A cybersecurity specialist at SEC Consult reported the finding of five different vulnerabilities residing in Pepperl+Fuchs Comtrol IO-Link industrial control devices, including attack variants such as cross-site request forgery (CSRF), cross-site scripting (XSS) attacks, injection of arbitrary commands, and denial of service (DoS).

A successful attack is possible by exploiting unpatched vulnerabilities in outdated versions of these products, as well as some flaws in third-party components such as PHP, OpenSSL, BussyBox, and the Linux kernel. The report prepared by cybersecurity experts contains the proof-of-concept (PoC) code for each one of the detected flaws.

Pepperl+Fuchs issued a cybersecurity alert mentioning that these vulnerabilities would allow threat actors to gain access to affected devices, running any program, and extracting all kinds of sensitive information. 
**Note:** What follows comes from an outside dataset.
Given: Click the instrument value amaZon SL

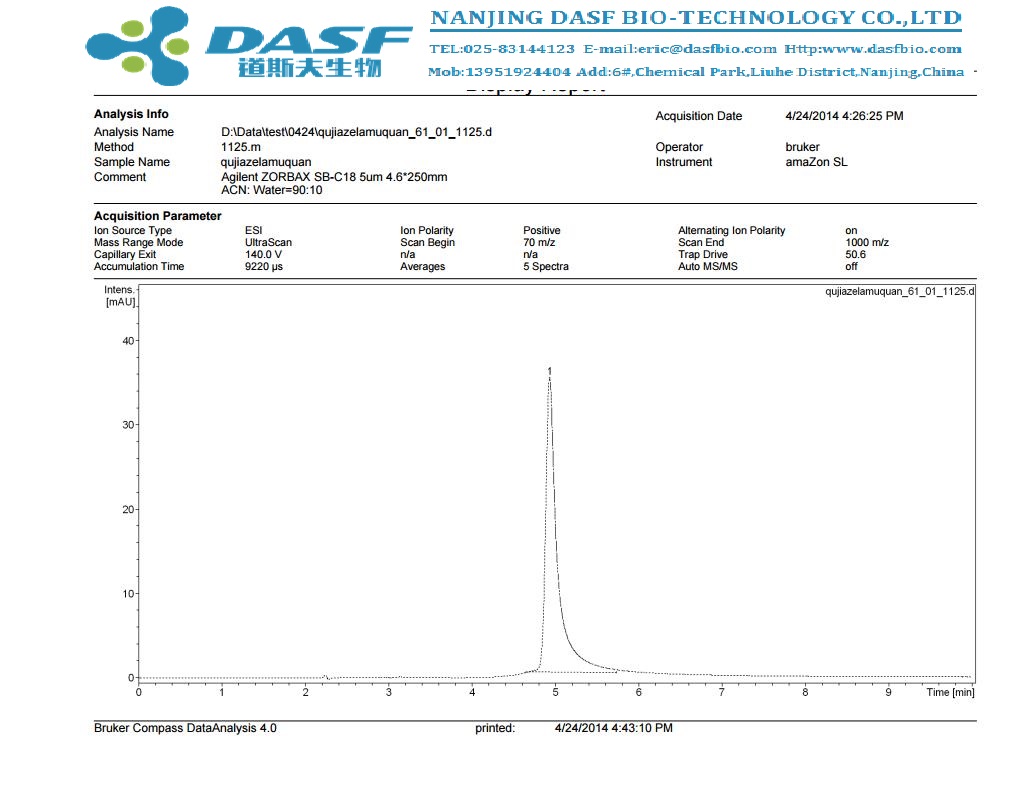Looking at the screenshot, I should click(816, 162).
According to Johannes Greil, senior consultant at SEC Consult, if a malicious hacker manages to gain access to one of the vulnerable Comtrol devices (via an XSS attack or by brute force), he could gain the ability to execute commands on the target device with root privileges, which would even allow the installation of persistent backdoors.

IO-Link is an industrial communications protocol used for the operation of sensors and digital actuators. The manufacturer states that the IO-Link Master product family “combines the benefits of the IO-Link standard with EtherNet/IP and Modbus TCP protocols”. The IO-Link Master effectively protects PLC programmers from the complexities of IO-Link by handling those complexities by itself.

The company’s security teams corrected the vulnerabilities detected up to a few months after receiving the SEC Consult report. Pepperl+Fuchs acknowledges that at least a dozen of its products would be affected by these failures, so it strongly asks customers to upgrade the U-Boot boot loader to mitigate the risk of exploitation.